**TASK REQUIREMENTS:**
1) In the column on Darryl Strawberry's probation case, how many times did George Steinbrenner hire Billy Martin to manage the Yankees?
2) Please carry on the column on Darryl Strawberry's probation case, starting right after its final paragraph.
SOURCE DOCUMENT Block Start
Strawberry needs drug rehab, not prison time
By DeWayne Wickham, Gannett News Service

  WASHINGTON — While the Florida judge who must decide Darryl Strawberry's fate may be tempted to give the former star baseball player the punishment Strawberry told the court he deserves, that would be a mistake.
  Strawberry was hauled back into a Tampa courtroom last week to face charges that he violated the terms of his probation for a 1999 drug possession and prostitution solicitation conviction for the sixth time. So far, the court has given the one-time Yankees outfielder as many second chances as owner George Steinbrenner gave Billy Martin, whom he hired five times to manage the Bronx Bombers.
  If Strawberry gets his way, he will be sent to prison to serve the 18-month sentence that was held in abeyance when a judge ordered him into a drug treatment program. But in the three years since then, Strawberry has stumbled badly. Last month, he was kicked out of a treatment center after allegedly not taking his medicine, smoking cigarettes and having sex with a female patient. During his court appearance last week, Strawberry told the judge he wants to be imprisoned.
  "It's just time for me to move forward. It's time for me to accept my sentence, my 18 months, and move on with my life," he reportedly said.
  The judge is expected to hand down a ruling later this month. Given the call from prosecutors for Strawberry to do time and the public clamoring for the court to get tough on him, there's a good chance the judge will order him to prison. If that happens, you can write off Darryl Strawberry.
  Let's face it: The man is a drug addict who is struggling badly to break the psychological hold that long-term cocaine use has him in. While he claims to have been drug-free since entering the treatment program nearly a year ago, Strawberry obviously has been haunted by the demons drug use conjures up. The internal struggle this confrontation produces is one of the hurdles that recovering drug addicts must leap.
  As hard as it is to win this struggle in a drug treatment center, it is almost impossible to do it in prison, where drug use is rampant and successful drug counseling programs are rare. Eighteen months behind bars might end any chance Strawberry has of shaking his drug addiction and the self-destructive behavior it spawns.
SOURCE DOCUMENT Block End
DATA Block Start
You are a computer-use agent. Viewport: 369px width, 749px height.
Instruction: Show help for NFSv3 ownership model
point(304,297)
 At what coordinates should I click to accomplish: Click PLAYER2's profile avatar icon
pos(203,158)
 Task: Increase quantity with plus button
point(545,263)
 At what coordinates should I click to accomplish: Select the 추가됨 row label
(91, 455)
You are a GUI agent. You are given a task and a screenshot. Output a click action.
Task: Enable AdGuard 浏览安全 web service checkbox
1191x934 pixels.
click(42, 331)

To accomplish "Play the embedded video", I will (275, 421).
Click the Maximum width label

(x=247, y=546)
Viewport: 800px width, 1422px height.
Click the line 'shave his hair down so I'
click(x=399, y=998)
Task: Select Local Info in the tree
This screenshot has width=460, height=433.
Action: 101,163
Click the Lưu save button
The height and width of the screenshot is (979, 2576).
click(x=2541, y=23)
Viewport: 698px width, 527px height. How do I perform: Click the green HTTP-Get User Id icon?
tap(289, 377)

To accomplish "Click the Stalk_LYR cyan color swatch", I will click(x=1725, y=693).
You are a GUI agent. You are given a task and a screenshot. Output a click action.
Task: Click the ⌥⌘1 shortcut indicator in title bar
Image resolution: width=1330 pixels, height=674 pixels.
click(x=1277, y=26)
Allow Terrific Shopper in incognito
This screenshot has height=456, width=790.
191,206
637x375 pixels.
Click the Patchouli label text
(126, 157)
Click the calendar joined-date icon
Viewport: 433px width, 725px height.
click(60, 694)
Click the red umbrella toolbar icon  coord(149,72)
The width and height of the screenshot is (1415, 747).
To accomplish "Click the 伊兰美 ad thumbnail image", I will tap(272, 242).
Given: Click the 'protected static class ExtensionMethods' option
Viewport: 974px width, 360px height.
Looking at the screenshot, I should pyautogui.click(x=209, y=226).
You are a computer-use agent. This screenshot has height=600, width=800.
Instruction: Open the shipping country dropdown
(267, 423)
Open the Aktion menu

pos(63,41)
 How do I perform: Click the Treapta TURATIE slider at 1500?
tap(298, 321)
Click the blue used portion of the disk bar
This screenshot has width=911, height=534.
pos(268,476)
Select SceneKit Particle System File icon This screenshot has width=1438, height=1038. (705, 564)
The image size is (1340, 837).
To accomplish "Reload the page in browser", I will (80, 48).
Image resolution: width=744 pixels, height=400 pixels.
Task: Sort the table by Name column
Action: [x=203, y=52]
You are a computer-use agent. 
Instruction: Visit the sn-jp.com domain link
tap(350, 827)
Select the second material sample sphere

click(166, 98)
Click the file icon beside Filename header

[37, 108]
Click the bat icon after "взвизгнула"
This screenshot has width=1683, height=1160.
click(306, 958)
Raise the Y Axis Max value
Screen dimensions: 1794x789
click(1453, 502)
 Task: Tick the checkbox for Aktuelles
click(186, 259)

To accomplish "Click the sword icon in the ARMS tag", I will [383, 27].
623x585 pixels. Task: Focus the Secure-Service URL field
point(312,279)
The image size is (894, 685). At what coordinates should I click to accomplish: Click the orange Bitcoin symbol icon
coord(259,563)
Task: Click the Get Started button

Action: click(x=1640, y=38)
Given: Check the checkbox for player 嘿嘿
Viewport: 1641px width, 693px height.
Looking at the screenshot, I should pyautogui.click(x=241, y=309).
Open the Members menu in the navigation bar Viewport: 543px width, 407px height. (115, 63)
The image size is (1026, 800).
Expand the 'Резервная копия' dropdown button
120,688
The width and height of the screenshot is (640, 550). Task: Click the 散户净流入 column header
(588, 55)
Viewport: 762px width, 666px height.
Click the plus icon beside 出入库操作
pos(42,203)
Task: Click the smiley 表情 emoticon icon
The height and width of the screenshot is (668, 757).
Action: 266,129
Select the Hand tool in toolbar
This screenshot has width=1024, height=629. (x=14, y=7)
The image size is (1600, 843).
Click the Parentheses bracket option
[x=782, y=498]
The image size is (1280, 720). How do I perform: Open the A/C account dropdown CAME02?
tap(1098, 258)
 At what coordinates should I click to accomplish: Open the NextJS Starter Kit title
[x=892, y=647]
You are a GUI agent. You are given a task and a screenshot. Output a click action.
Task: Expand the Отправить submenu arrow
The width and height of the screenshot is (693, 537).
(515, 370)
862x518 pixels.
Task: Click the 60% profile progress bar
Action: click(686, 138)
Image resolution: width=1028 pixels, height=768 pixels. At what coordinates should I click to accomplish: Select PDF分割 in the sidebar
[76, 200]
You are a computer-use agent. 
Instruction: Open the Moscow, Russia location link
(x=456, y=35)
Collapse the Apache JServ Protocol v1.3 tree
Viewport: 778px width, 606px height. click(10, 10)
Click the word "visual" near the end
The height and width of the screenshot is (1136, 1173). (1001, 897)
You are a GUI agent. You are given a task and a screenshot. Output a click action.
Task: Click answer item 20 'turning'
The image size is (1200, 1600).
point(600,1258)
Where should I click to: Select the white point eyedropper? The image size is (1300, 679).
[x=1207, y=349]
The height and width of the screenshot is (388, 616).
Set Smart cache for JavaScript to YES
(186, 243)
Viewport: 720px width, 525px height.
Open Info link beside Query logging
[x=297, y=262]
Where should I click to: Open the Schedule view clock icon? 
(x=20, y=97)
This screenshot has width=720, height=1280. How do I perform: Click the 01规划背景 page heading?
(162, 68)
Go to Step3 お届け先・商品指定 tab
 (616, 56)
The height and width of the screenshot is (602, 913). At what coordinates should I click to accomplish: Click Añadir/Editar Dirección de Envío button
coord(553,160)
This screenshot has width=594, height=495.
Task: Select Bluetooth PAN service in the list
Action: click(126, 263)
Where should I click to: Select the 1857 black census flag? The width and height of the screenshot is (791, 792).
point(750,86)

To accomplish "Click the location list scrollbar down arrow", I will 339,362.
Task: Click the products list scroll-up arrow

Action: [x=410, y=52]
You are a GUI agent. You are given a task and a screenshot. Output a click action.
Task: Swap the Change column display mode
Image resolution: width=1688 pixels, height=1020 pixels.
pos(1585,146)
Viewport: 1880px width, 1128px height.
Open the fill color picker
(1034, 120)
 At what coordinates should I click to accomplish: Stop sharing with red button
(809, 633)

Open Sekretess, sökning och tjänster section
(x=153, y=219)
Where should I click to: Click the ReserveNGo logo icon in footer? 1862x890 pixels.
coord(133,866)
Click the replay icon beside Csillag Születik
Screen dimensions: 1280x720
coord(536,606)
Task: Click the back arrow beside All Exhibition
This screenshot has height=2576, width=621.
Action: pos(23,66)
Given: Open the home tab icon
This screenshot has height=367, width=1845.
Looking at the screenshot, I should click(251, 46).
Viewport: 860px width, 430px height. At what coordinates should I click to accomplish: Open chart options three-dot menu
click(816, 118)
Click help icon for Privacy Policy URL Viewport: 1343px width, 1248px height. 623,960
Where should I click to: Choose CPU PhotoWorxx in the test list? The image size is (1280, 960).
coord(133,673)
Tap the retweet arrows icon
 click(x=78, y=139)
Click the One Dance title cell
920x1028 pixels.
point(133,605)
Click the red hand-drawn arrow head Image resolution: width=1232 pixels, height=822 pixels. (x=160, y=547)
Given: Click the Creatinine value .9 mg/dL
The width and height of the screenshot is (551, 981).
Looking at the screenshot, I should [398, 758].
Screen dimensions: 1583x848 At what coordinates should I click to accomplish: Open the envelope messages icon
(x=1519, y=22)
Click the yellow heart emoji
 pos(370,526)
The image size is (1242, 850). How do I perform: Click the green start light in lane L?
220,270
DATA Block End
**EXERCISE RESPONSES:**
1) Five times.

2)
  Strawberry is a sick man, not a violent criminal. He is the biggest victim of the crimes he has committed. It cost him a multimillion-dollar baseball career and caused great anguish for his family. Sure, he should not go unpunished, but the punishment should fit the crime.
  What Strawberry needs is a more demanding drug treatment program, not a stint in the drug bazaar that prisons have become. If that place doesn't exist, the judge should encourage someone in the public or private sector to create it — not just for Strawberry but for the many nonviolent drug abusers like him.
  Strawberry's lawyer says his client is winning his fight with drug addiction. But his plea for jail time sounds like a cry of surrender. As long as he is on probation, the court can compel Strawberry to attend whatever drug treatment program it chooses for him.   Once he serves his sentence, the court will have no control over Strawberry's rehabilitation until the next time he's convicted of a drug offense.
  A stint in prison will increase the chance that Strawberry will suffer a full relapse and that he might slip deeper into the murky world of crime when he gets out.
  Hopefully, the judge who'll decide this case will be influenced by this challenging reality and not the mounting pressure from prosecutors and others to treat Darryl Strawberry like a common criminal instead of as a sick man.